- Exercise aim
Transcription task. Write out each entry verbatim and exclude any image.

(Stored dataset items)
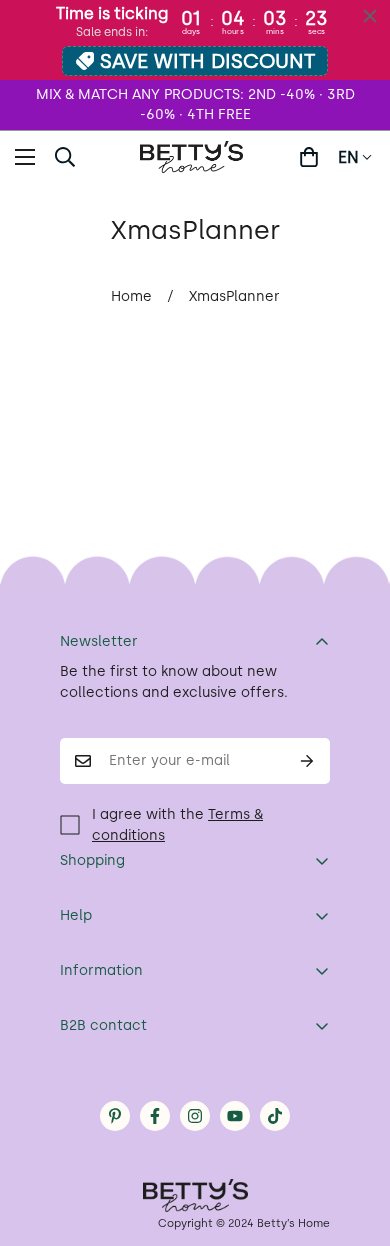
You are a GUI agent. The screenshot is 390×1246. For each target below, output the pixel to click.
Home (131, 296)
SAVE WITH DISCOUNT (207, 61)
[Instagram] (195, 1116)
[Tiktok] (275, 1116)
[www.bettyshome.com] (195, 157)
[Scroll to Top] (354, 1140)
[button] (309, 157)
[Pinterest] (115, 1116)
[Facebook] (155, 1116)
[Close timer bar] (370, 16)
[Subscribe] (307, 761)
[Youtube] (235, 1116)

- Task solution
You are a GUI agent. The screenshot is 390×1246. For each target below, output the pixel to click.
Home (131, 296)
SAVE WITH DISCOUNT (207, 61)
[Instagram] (195, 1116)
[Tiktok] (275, 1116)
[www.bettyshome.com] (195, 157)
[Scroll to Top] (354, 1140)
[button] (309, 157)
[Pinterest] (115, 1116)
[Facebook] (155, 1116)
[Close timer bar] (370, 16)
[Subscribe] (307, 761)
[Youtube] (235, 1116)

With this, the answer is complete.